Monday, August 31, 2009

Beautiful Eggplants

  This is what the roasted part of my lunch for the week looks like. On the left we have the green peppers called piman, which are bitter and still crunchy since I only cook them for 10 minutes, and on the right are the baby eggplants.
  Asian eggplants sold in the US all tend to be of one variety: about a foot long and a couple of inches in diameter. Here, however, there are countless variations, and almost none are anywhere near that big. The most common Japanese eggplant seems to be the knob-shaped one, about the length of my hand, but there are also perfectly round ones, ranging from the size of a softball down to about pool-ball size. These are fantastic, and seem to be used primarily, as the vehicle for the sweetened salty-miso dengaku preparation: the eggplants are sliced into thick wheels, fried until saturated with oil, painted with the sauce, and charcoal-grilled. Dengaku anything (it can also be made with tofu or the raw wheat gluten preparation known as namafu) is one of the things I order every time I see it on a menu, without exception.

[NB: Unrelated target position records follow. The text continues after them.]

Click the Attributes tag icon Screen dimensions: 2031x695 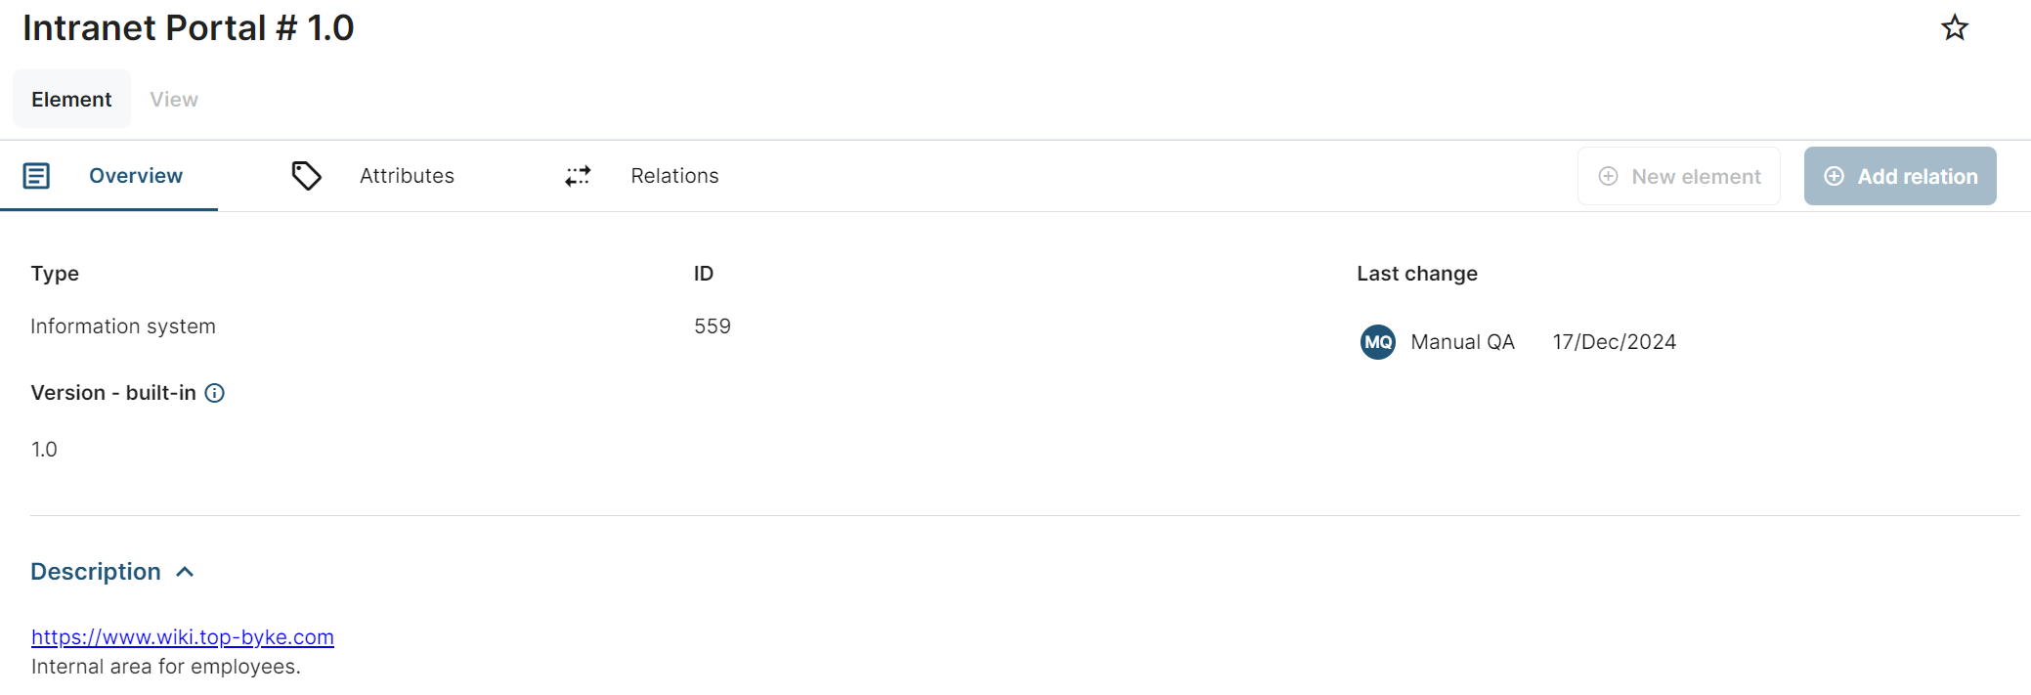pyautogui.click(x=306, y=176)
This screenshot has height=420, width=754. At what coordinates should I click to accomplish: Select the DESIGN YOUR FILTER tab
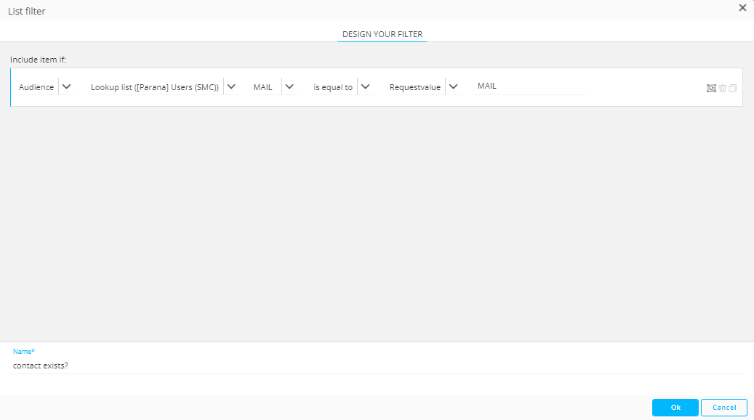pos(382,34)
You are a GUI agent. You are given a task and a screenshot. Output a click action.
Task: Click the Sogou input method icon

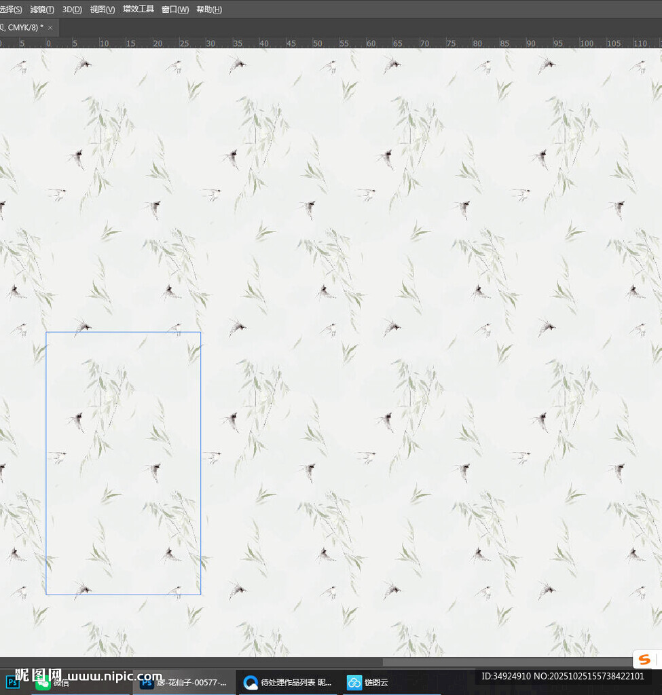click(644, 660)
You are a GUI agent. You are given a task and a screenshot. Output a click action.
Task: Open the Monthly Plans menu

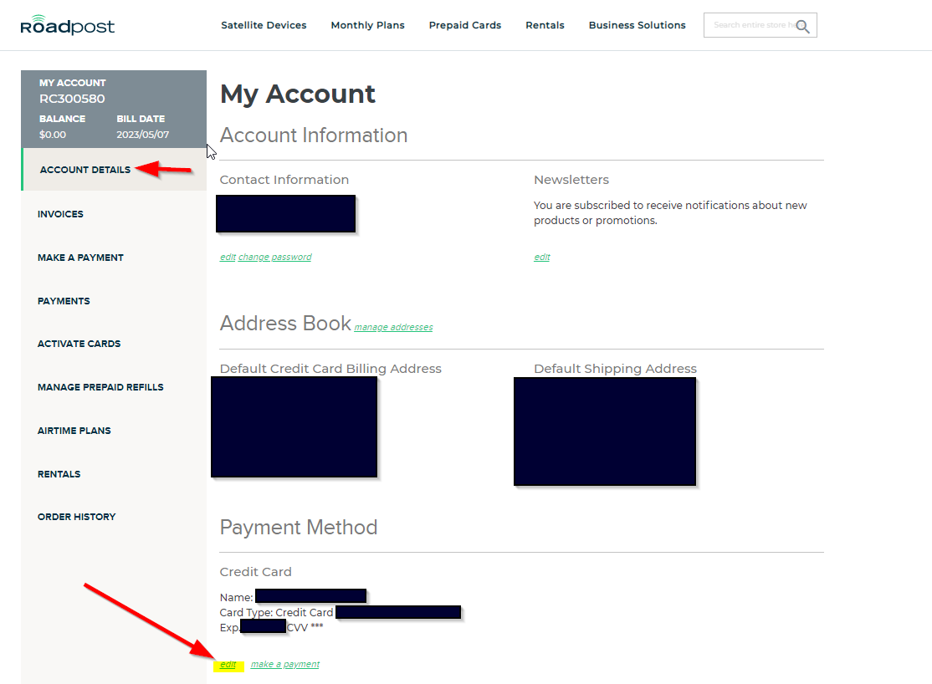pyautogui.click(x=367, y=25)
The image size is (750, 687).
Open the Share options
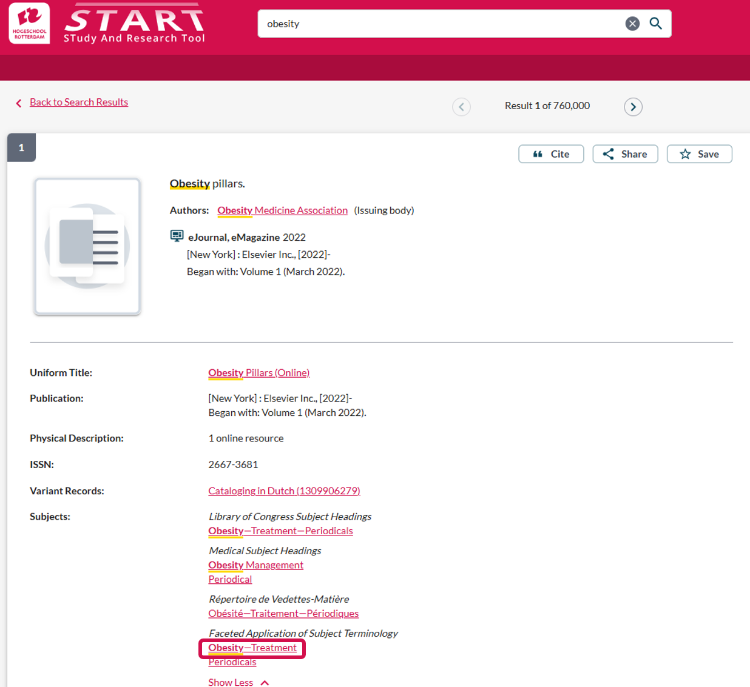625,154
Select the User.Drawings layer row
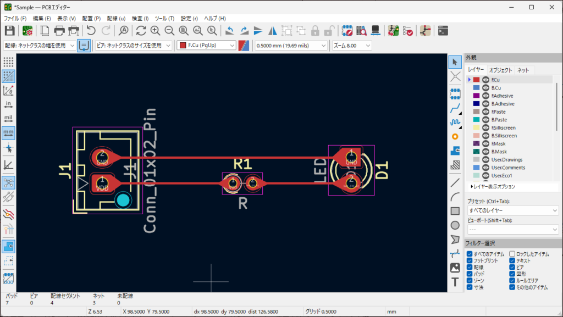563x317 pixels. point(508,159)
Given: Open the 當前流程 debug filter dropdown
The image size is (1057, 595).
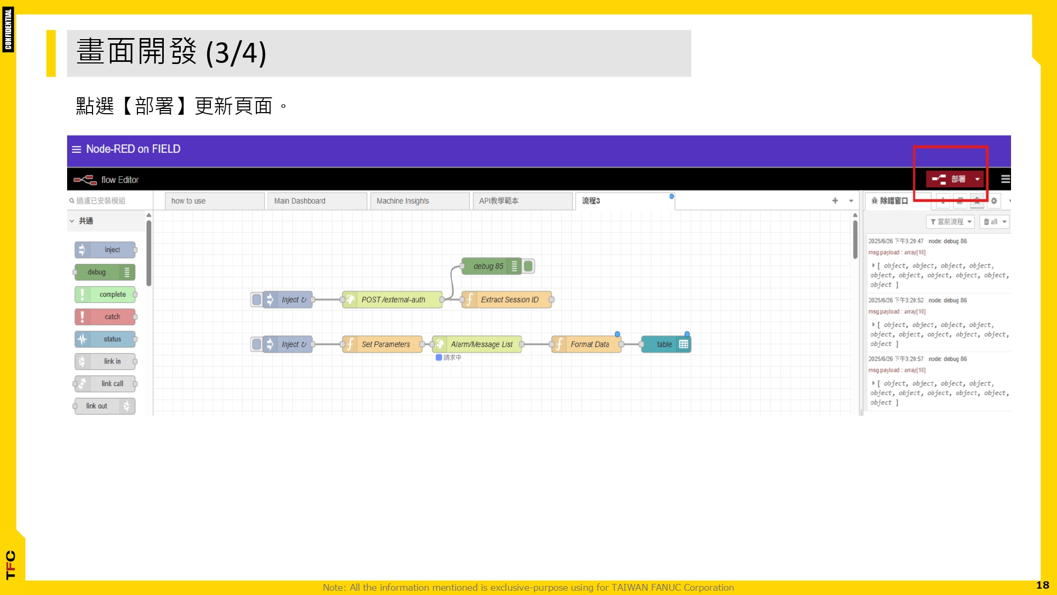Looking at the screenshot, I should pos(951,222).
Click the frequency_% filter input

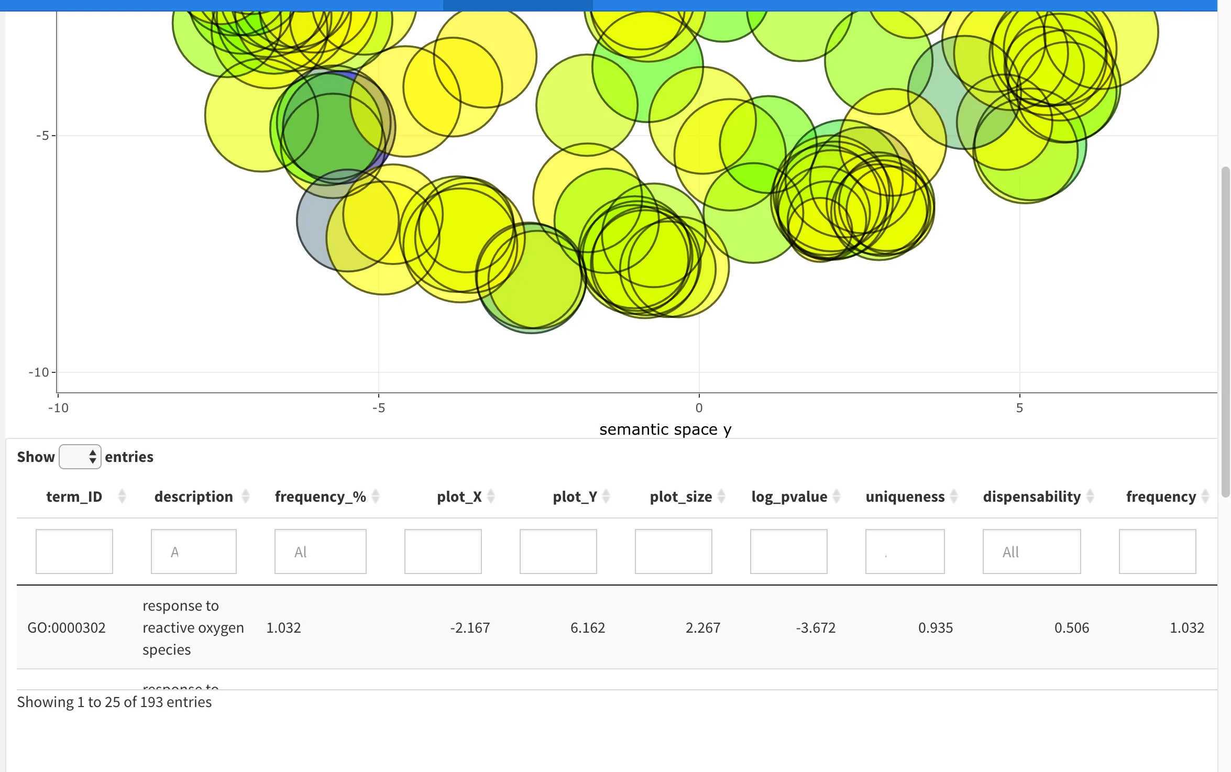[320, 552]

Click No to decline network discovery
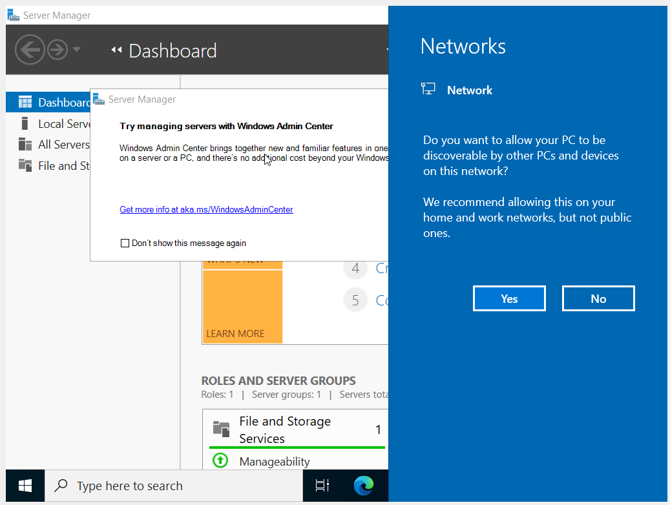598,298
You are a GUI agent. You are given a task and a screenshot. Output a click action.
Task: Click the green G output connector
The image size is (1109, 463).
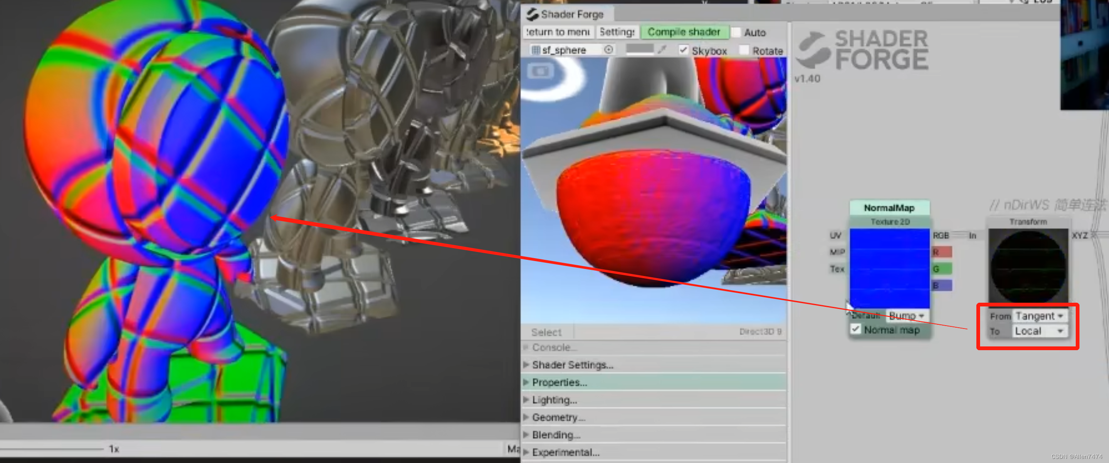942,269
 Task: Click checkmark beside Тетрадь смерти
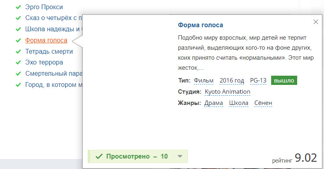[18, 52]
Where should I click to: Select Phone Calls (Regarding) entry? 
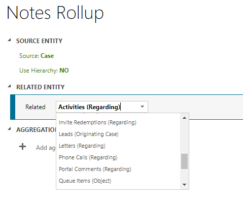88,157
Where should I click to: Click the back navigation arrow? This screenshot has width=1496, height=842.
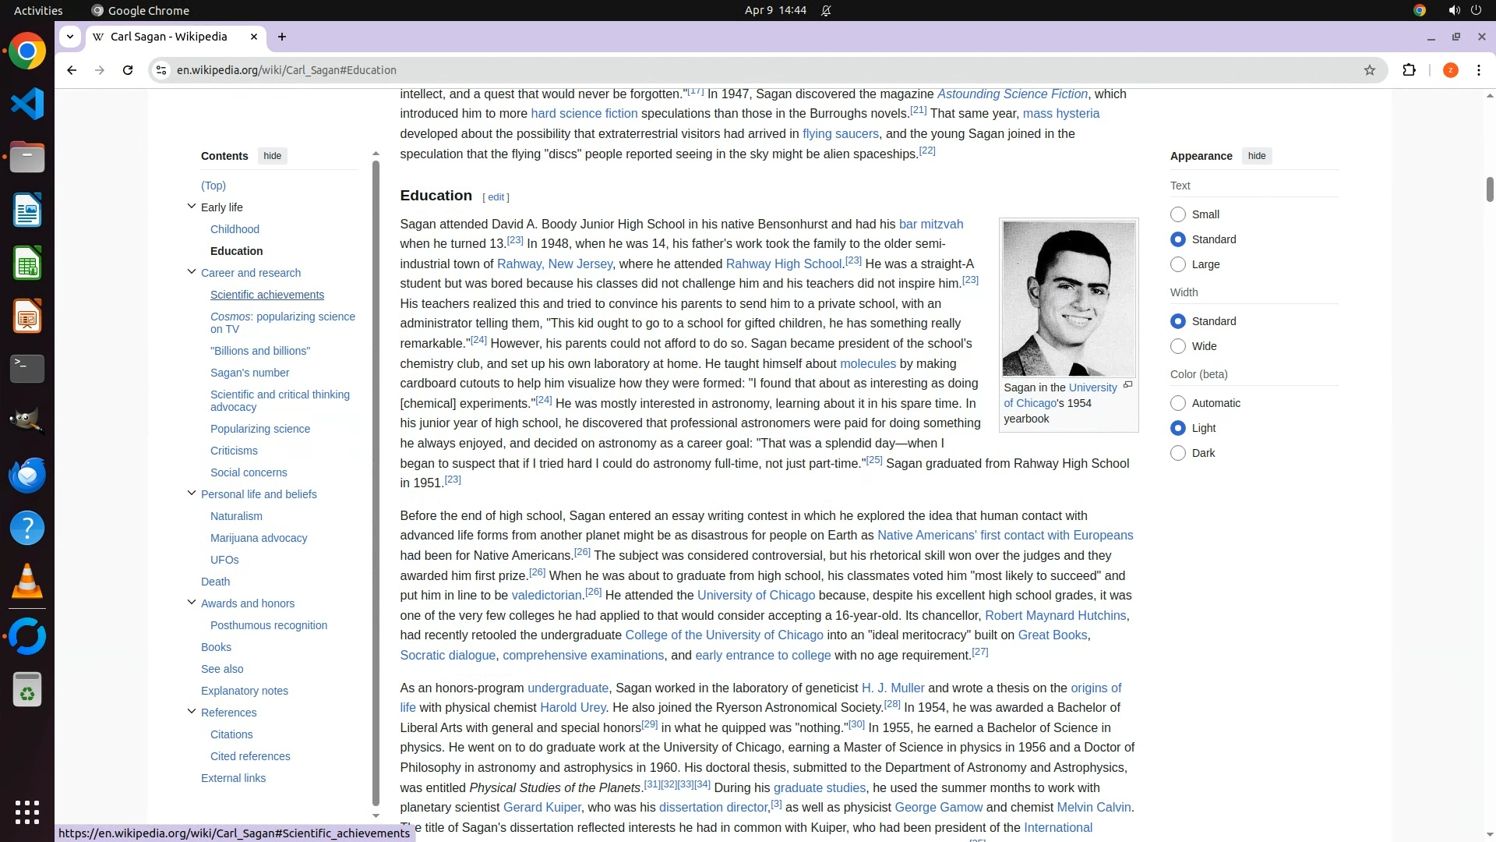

  Back to my eggplants. These were on the small and bulbous side - the perspective is a bit foreshortened in the photo, but you can see that the one next to the knife is only about half as long as the blade. Some eggplants have spikes on their little leaf-caps, but these were tender and made no fuss about being decapitated. I roasted them tossed with olive oil and salt for 30 minutes at the highest setting on my little convection oven, which is 220 degrees Celsius, and the only temperature I seem to use for anything. One nice thing about Asian eggplants is that they seem to be bitter far less frequently than the giant Western kind. These were almost sweet. Thanks to the alchemy that happens between eggplants and oil, they turned out melty-in-the-mouth, though not melty-on-the-serving-spoon -- in other words, perfect.